[Records of locating words and elements]
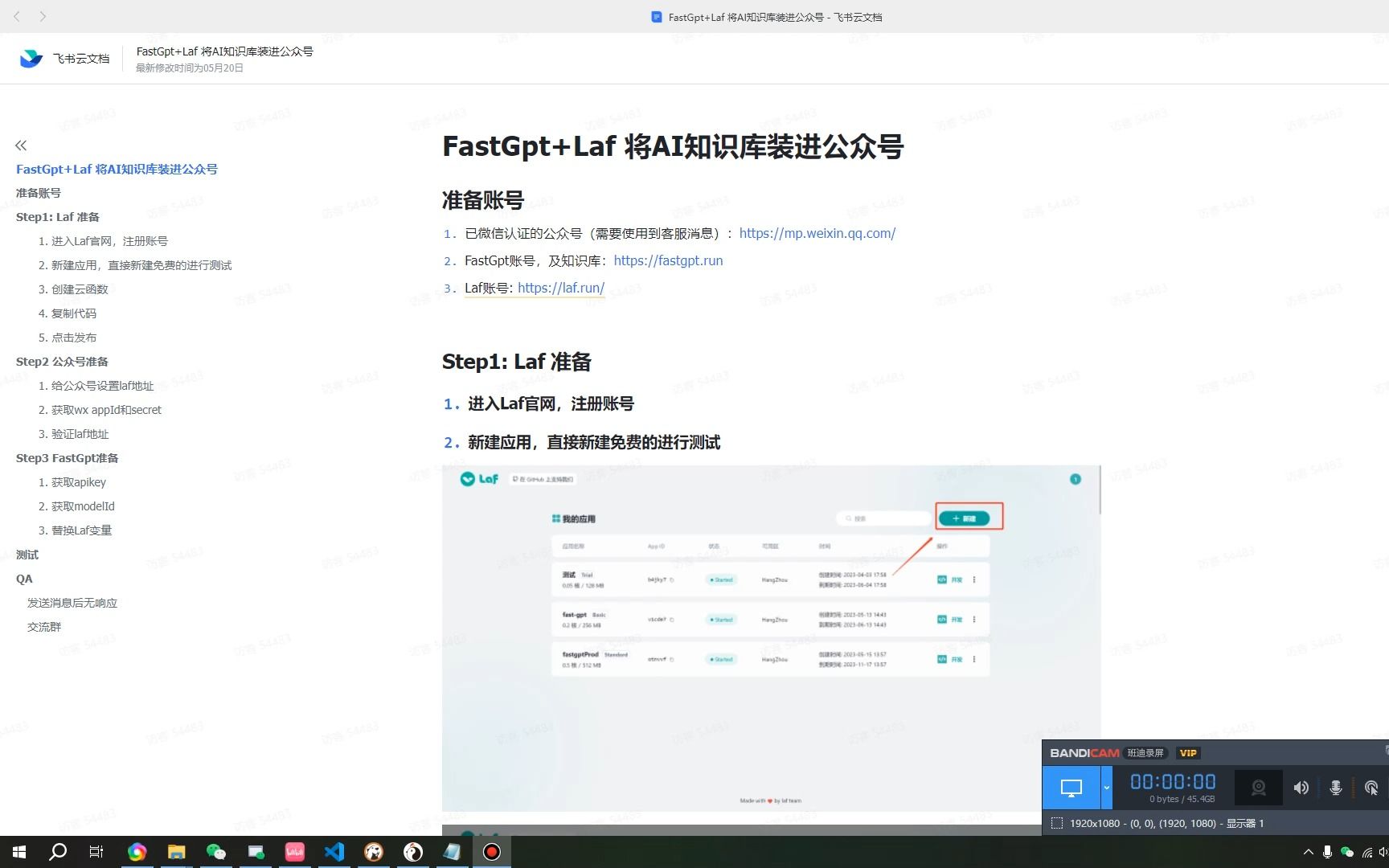Image resolution: width=1389 pixels, height=868 pixels.
Task: Toggle mouse click effects in Bandicam
Action: 1373,788
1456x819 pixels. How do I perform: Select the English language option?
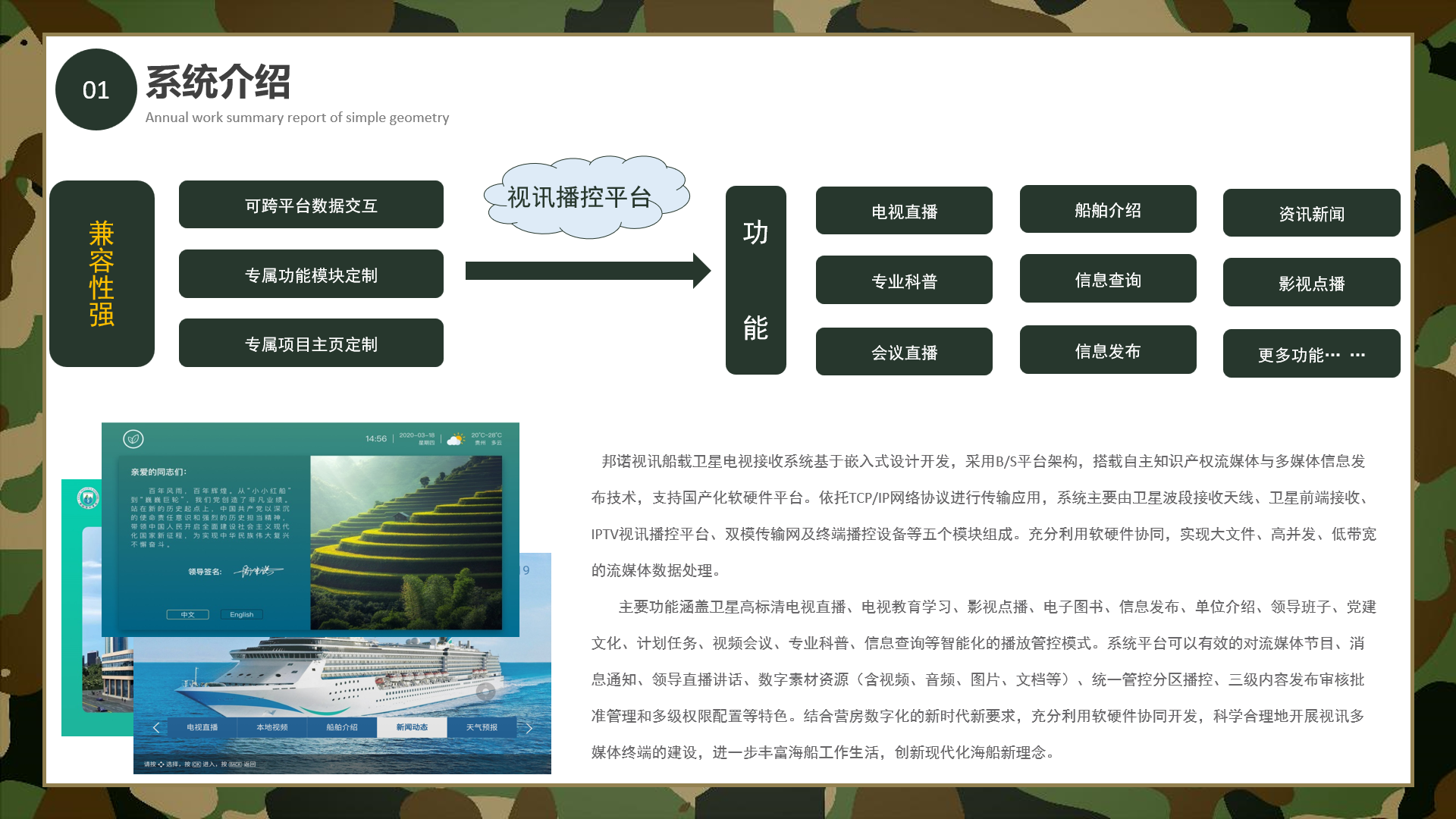coord(241,614)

### Directions for this task
Write out all the entries again with "English" switched to "Spanish", changing nothing else and leaving out the pictures.

### Output for this exercise
Image resolution: width=1389 pixels, height=868 pixels.
Task: Toggle mouse click effects in Bandicam
Action: 1373,788
1456x819 pixels. How do I perform: Select the Spanish language option?
coord(241,614)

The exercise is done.